Вперед, в темное будущее - страница 23
Трамвай проехал над толстым пятиметровым железным ограждением, стоявшим через три улицы от Дома правительств. Амалия успела заметить полицейских в черных формах, с мегафонами в руках и специальные осветительные лампы, как на маяках. За ограждением стояла многотысячная демонстрация. Внизу лес из рук, голов, фонарей, и плакатов, колыхался, как трава на ветру. Несмотря на закрытые окна в трамвае, она слышала гул, состоящий из человеческих криков, политических лозунгов или чистого бреда.
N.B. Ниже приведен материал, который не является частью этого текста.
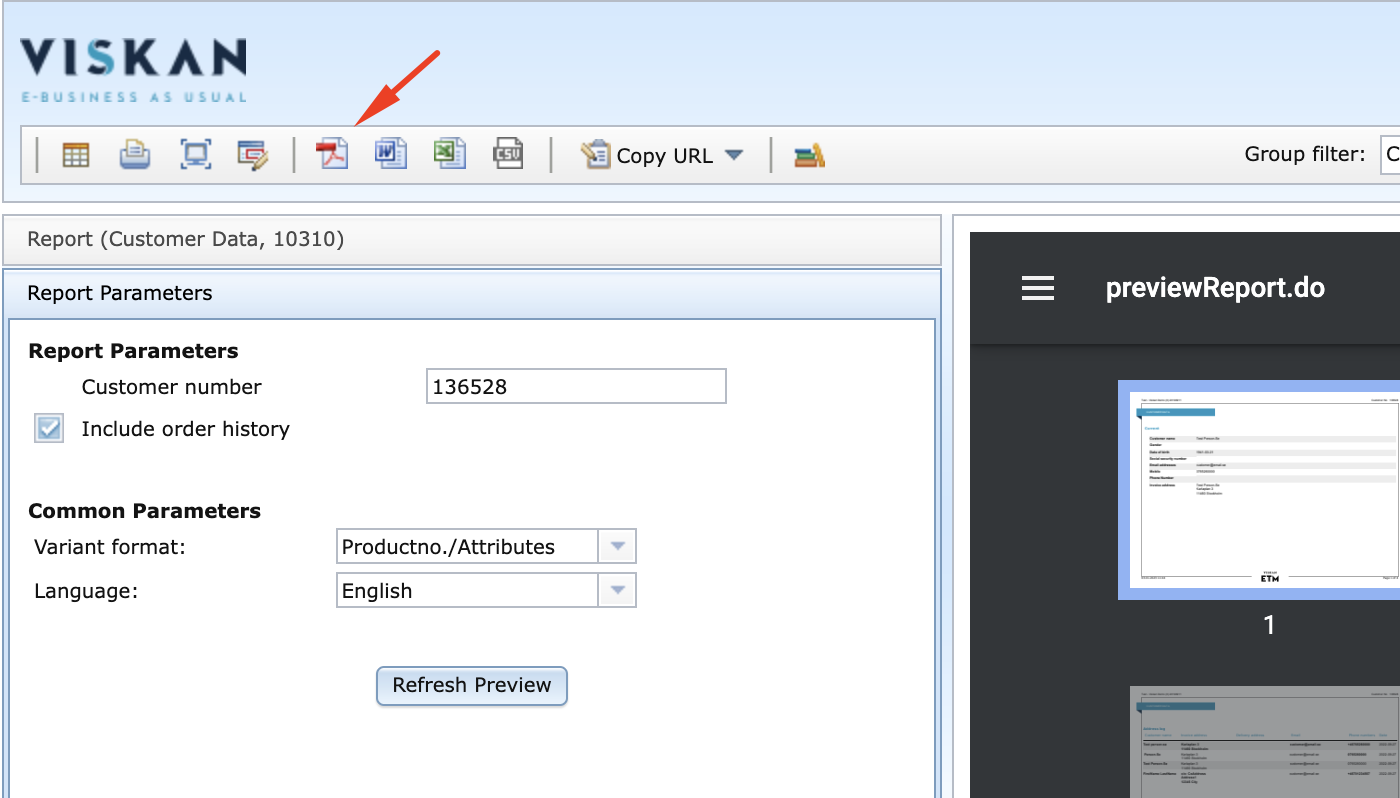Export report to Excel
Screen dimensions: 1400x798
coord(449,155)
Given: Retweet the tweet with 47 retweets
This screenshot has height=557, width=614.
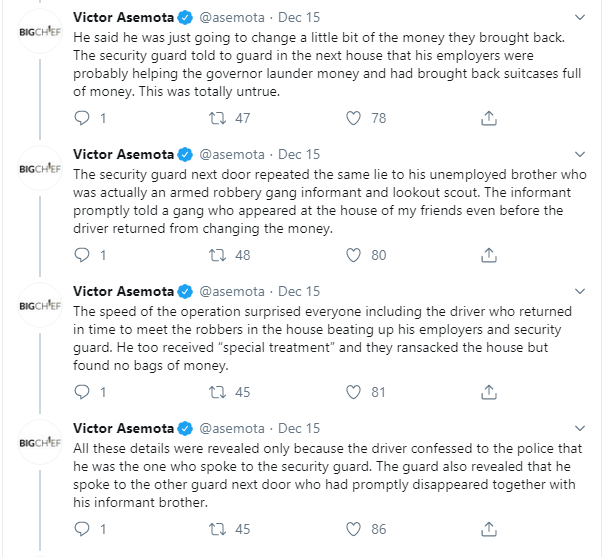Looking at the screenshot, I should click(214, 118).
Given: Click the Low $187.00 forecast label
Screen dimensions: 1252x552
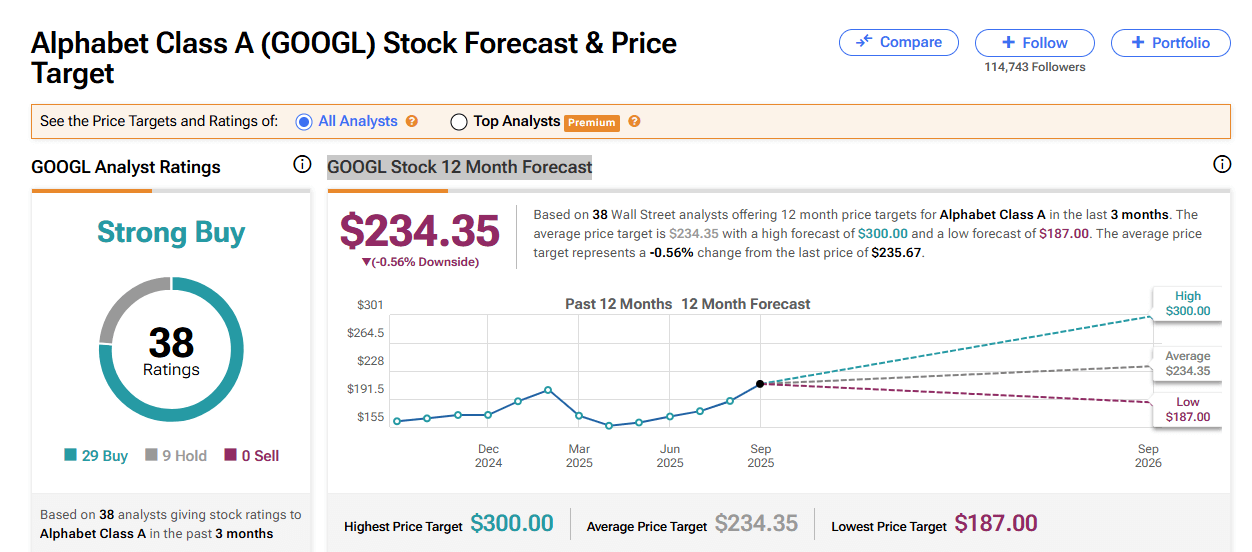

– Не знаю что там за дело, ради которого тебе нужно в Миграционный центр в такой поздний час, но лучше тебе быть осторожней. Тут совсем неспокойно, – начал Хайне.
– Да когда тут вообще было спокойно…
– Кстати, вон там здание «ORF», мы занимаем с 98-го по 105-ые этажи, – он указал на современную стеклянную высотку. – Советую включить телевизор завтра вечером. Кирса будет брать интервью у губернатора Томаса Хофмана. После того покушения, он просто звезда и любимец Ластрии, – он поправил очки на своем широком лице.
– Он же тебе не нравится, да? – Амалие правда хотелось это знать.
– Не люблю продажных карьеристов. Прыгать от возможности к возможности, находя компромиссы с совестью. Не вижу в этом смысла, – он наморщил лицо, от чего щеки были готовы заслонить собой глаза. – Его ненависть к Гостям совсем неоправданна. Но Хофман уверен в собственной правоте и активно идет по головам. Он даже покушение на собственную жизнь пытается использовать как часть политической кампании.
– И усложняет ситуацию в итак…
– Перевернувшемся вверх тормашками мире, – закончил за нее Хайне Шрайбер. – Мне больше по душе люди, в чьей жизни есть нечто большее чем просто бесконечная борьба за лживые идеалы.
«Ты понимаешь меня», – ее голубые глаза загорелись и она приоткрыла рот.
– Вот моя остановка. Еще увидимся, Амалия.
Хайне уже повернулся к открывшимся зеленым дверям трамвая, через которые в вагон прорвались отдаленные крики протестующих, когда она его окликнула:
– Стой… – она откинула волосы с плеч. – Не хочешь выпить со мной?
Кто-то на улице прокричал в микрофон: «Антоникс – космический козел», и люди разразились смехом.
________
Саман стоял в пустой раздевалке спортивного клуба. После того, как они с Морицем проговорили два часа почти обо всем на свете, но в основном о детстве, хороших воспоминаниях и Руди Шмите, Саман вернулся к себе домой. Он жил в Новом Нью-Йорке, в одной из высоток сделанных из угольно-черного блока. Десятью этажами ниже его квартиры находится спортивный центр. Не зная, что делать с эмоциями, которые переполняли его, он спустился со спортивной сумкой и наушниками в руке. Его отец был военным еще до Второй гражданской войны в Йемене, но уволился, отказавшись стрелять в безоружных людей. Затем он устроился на склад одного богатого купца в Санаа и каждый раз брал с собой Самана, когда тому было грустно.
– Физический труд – это лекарство от любых переживаний, Саман, – говорил он, передавая ему какой-нибудь мешок зерна или муки, которые нужно было таскать из подвала купца в магазин на первом этаже того же гипсового дома.
Он возвращался домой весь мокрый и запыхавшийся, но совсем не грустный. Словно все плохое, что с тобой случается выходит через пот и больше тебя не волнует.
Сделав стандартные силовые упражнения на тренажерах и приседания со штангой, он отправился в душ, пройдя мимо ненавистных беговых дорожек. Все это время у него в голове играла музыка, которую он услышал в наушниках одного мужчины в спортзале. Саман тогда подумал, что тот человек сейчас оглохнет или итак глухой. Агрессивную тяжелую мелодию он уже слышал раньше, но не мог вспомнить где. И эта мелодия ему совсем не нравилась.